Fotografie di Stefano Mancinelli

Alcuni giorni fa dei cuccioli di Ghiro, sono stati consegnati ai Guardiaparco che li hanno condotti presso il CRFS Lipu di Roma, (Centro di Recupero per la Fauna Selvatica), dove verranno cresciuti per essere liberati in natura se le condizioni lo permetteranno.

Prima di prelevare i cuccioli dal loro habitat, facciamo sempre molta attenzione perché non sempre hanno bisogno del nostro aiuto ed intervenire in questi casi può fare più male che bene. Spesso i cuccioli di giovani mammiferi sia di medie che grandi dimensioni, se non sono feriti non vanno toccati, possono infatti allontanarsi dalle tane per esplorare il territorio circostante o magari lasciati in posti sicuri dai predatori, mentre le madri si allontanano in cerca di cibo. I piccoli vengono riconosciuti dalle madri attraverso l’olfatto e se noi li tocchiamo o ci avviciniamo per accarezzarli modifichiamo il loro odore e non saranno più riconosciuti.

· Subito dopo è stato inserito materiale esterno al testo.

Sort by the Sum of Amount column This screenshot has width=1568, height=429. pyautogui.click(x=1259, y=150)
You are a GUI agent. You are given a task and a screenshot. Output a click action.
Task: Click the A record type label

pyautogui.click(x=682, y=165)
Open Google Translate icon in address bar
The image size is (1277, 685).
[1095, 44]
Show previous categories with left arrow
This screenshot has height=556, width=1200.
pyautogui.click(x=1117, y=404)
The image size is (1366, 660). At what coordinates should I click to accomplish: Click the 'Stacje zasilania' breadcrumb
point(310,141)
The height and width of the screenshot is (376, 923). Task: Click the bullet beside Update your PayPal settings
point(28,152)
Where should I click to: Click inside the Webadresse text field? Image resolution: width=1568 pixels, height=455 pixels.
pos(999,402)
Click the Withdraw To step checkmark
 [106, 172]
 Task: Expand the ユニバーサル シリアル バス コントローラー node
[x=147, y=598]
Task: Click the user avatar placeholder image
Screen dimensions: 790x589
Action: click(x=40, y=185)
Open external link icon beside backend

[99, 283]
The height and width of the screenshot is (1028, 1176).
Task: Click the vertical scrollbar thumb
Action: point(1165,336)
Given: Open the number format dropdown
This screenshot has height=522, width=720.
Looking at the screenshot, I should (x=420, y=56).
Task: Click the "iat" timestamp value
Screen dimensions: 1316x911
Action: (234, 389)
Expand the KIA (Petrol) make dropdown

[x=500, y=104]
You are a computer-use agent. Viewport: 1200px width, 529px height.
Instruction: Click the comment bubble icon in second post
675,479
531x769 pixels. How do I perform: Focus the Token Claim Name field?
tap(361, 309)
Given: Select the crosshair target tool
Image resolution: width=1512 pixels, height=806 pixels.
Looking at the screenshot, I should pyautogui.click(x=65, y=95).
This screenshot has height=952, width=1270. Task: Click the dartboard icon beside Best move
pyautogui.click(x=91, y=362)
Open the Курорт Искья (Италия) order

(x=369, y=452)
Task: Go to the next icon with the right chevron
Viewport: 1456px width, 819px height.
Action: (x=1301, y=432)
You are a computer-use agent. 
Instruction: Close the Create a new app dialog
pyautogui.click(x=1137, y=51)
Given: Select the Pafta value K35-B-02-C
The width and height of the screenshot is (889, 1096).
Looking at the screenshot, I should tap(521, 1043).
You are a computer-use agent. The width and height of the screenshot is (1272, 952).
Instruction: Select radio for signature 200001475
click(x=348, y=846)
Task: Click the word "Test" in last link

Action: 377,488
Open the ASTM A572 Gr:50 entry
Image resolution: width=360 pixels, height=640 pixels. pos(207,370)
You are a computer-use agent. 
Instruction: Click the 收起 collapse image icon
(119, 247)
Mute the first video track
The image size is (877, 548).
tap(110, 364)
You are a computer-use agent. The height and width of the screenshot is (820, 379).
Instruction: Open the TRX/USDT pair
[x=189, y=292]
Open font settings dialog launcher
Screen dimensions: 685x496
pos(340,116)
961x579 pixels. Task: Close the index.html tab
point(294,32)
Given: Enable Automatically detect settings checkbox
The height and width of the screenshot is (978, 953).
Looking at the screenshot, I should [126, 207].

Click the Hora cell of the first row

In linea di massima si deve intervenire solo quando gli animali sono visibilmente debilitati, feriti, non reattivi. Il fai da te in particolare con la fauna selvatica, anche  se può sembrare a fin di bene, può invece produrre seri danni fino a portare alla morte dell’animale.

Ricordiamo quindi che è sempre importante agire con cautela e nel caso seguire le regole di un vademecum realizzato dall’ENPA (Ente Nazionale Protezione Animali), che ci spiega come comportarci e gestire situazioni con animali selvatici in difficoltà.